The commitments to resourcing the Afghan National Security Forces (ANSF) after
2014 were significant, as was the agreement that NATO would lead a mission to
train, advise and assist the ANSF, including Afghan Special Forces Operations.
Australia itself will contribute US$100 million per year towards ANSF sustainability
and provide training to the ANSF after 2014. We will consider a Special Forces
contribution – under the right mandate and with the agreement of the Afghan
To underpin our long-term commitment President Karzai and Australian Prime Minister Gillard signed a Comprehensive Long-Term Partnership in Chicago.
As the Secretary-General has highlighted, the insurgency continues to threaten
peace and stability, but its momentum has been severely degraded and security
conditions remain good in areas that have transitioned thus far.
We are seeing clear evidence that ISAF's transition strategy –
based on strengthening the ANSF's ability to take responsibility for security
– is working.
But, as we know, to ensure security gains are properly sustained, we need to
redouble our efforts to support Afghanistan's economic growth and development.

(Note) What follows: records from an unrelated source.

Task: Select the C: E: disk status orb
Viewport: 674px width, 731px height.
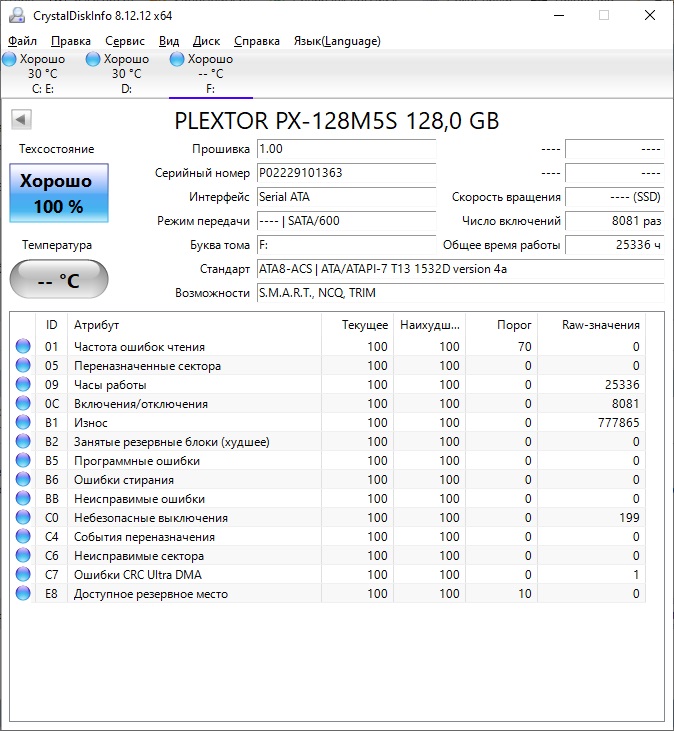Action: (x=9, y=59)
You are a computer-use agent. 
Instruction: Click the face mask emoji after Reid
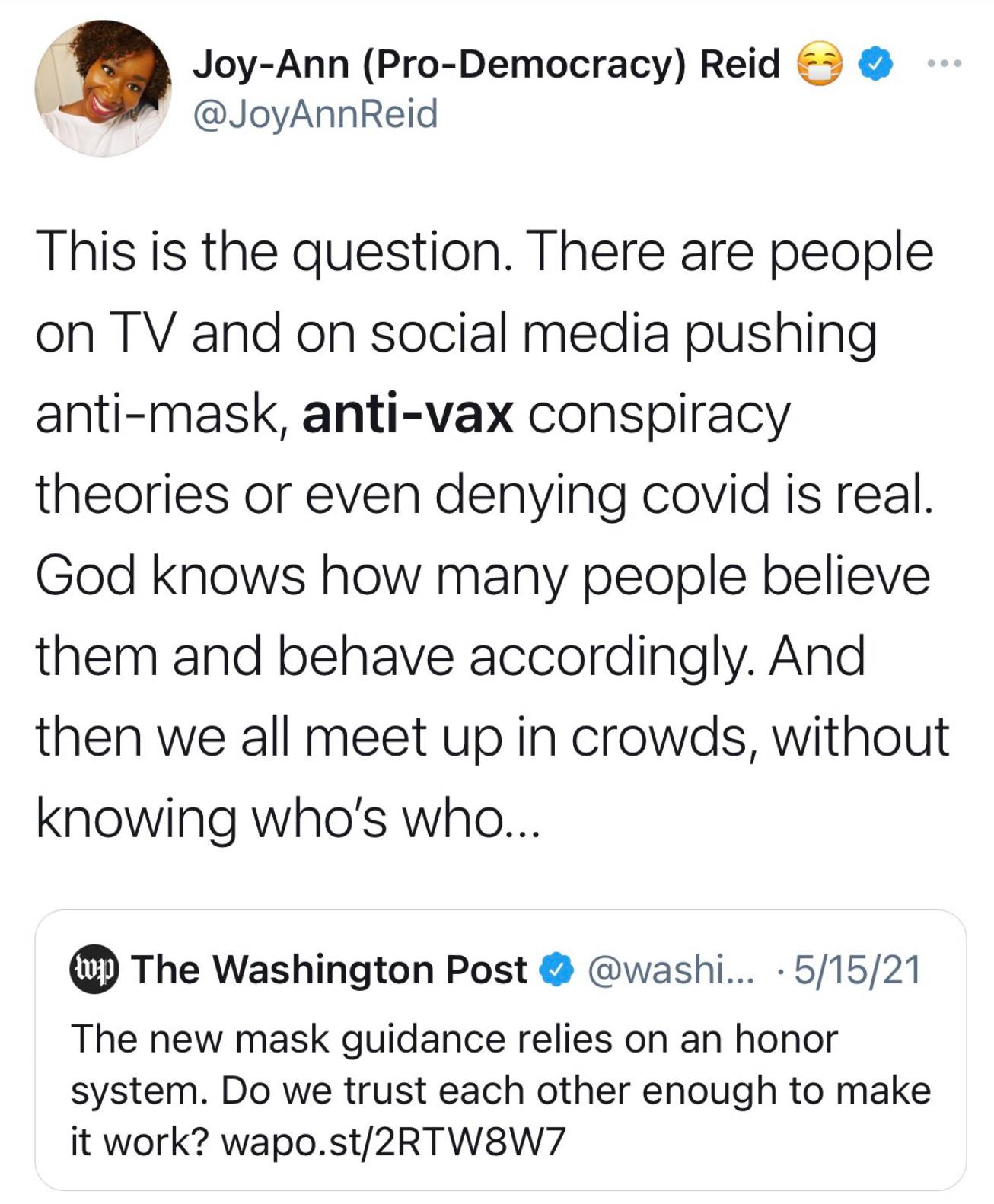820,65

We support the Secretary-General's call for next month's Tokyo
Conference to deliver a clear message that Afghanistan will not be abandoned
in its social and development needs. We must identify these needs and the resourcing
that is required and available to meet them. Clear financial commitments from
international partners will be needed.
To this end, Australia has committed to increasing its development assistance
from $165 million to $250 million per year by 2015-16.

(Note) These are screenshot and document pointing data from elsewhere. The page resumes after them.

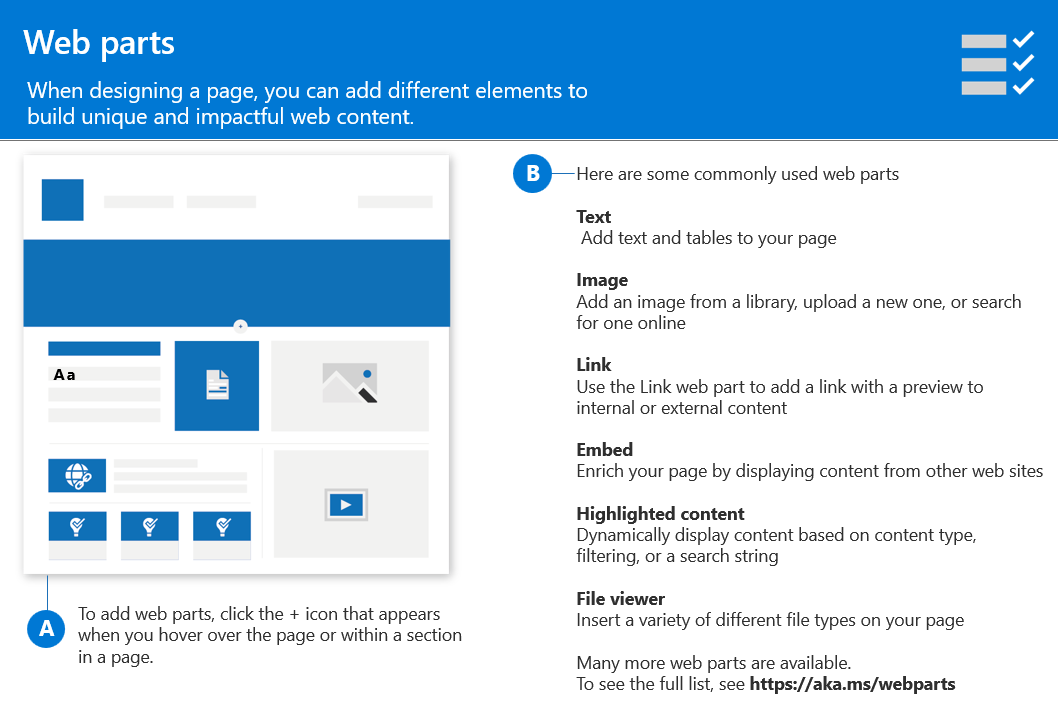This screenshot has height=722, width=1058.
Task: Click the document web part icon
Action: [216, 385]

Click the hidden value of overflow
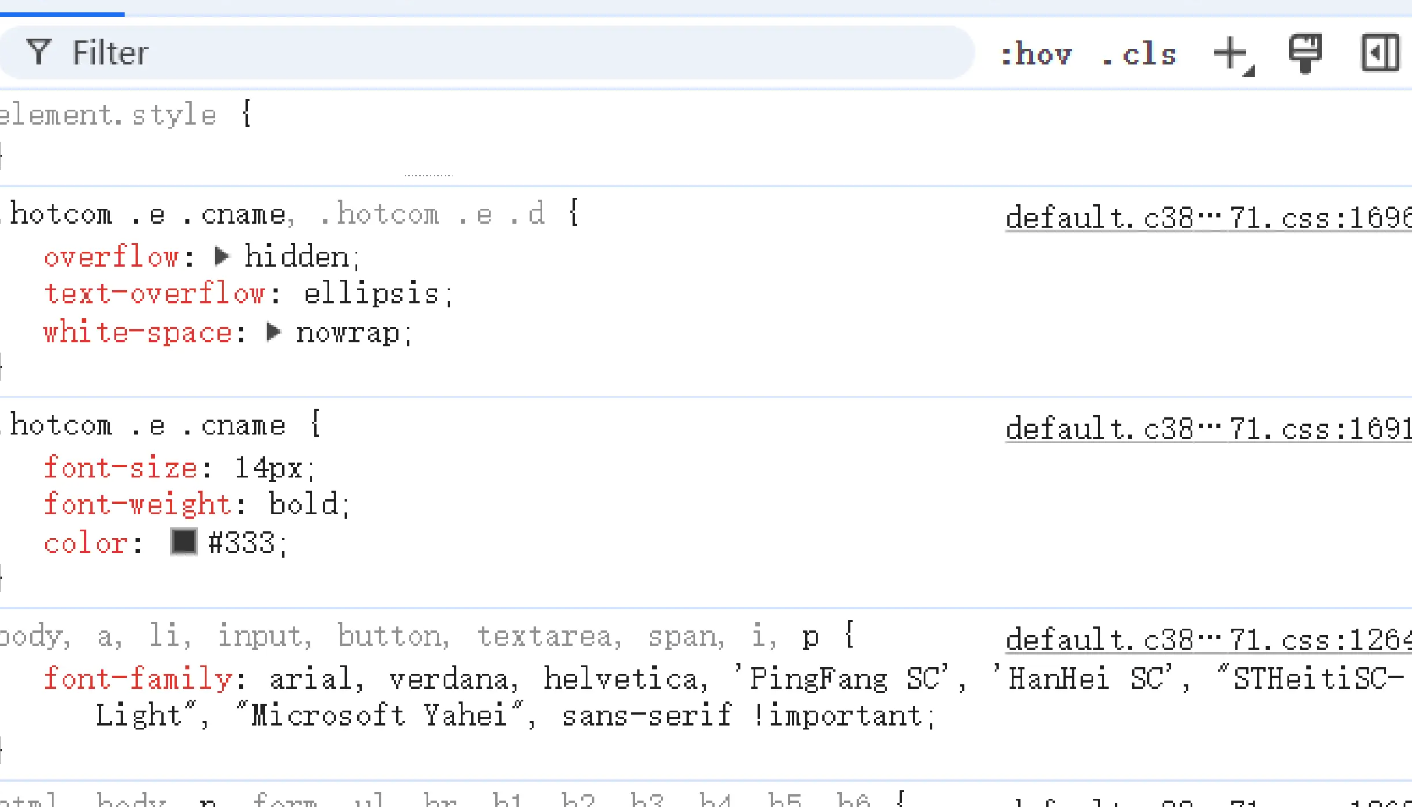pyautogui.click(x=297, y=257)
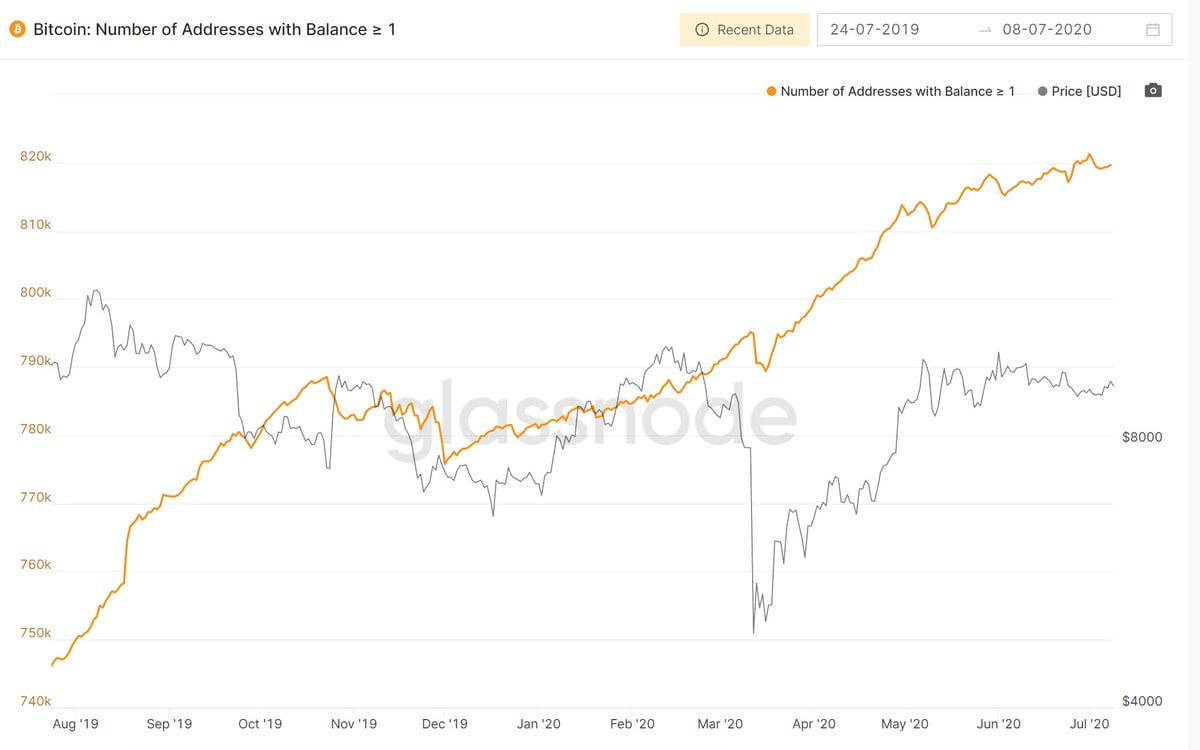Select the Recent Data chip

(x=744, y=29)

As we know, UNAMA's role, including through coordinating humanitarian
and development assistance in Afghanistan, will become even more important as
the transition process advances. The cuts to UNAMA's budget foreshadowed
by the Secretary-General will require some hard – and creative –
reprioritisation of UNAMA's efforts but its core mission to support and
underpin successful, enduring, transition in Afghanistan must be preserved.
We encourage UNAMA to consult closely with international partners – both
in Afghanistan and New York – on arrangements for its ongoing presence
Successful presidential and parliamentary elections in 2014 and 2015 are, of
course, indispensable for Afghanistan's future stability. But clarity
about the future political process is needed quickly to ensure that the necessary
planning and preparations can begin in earnest.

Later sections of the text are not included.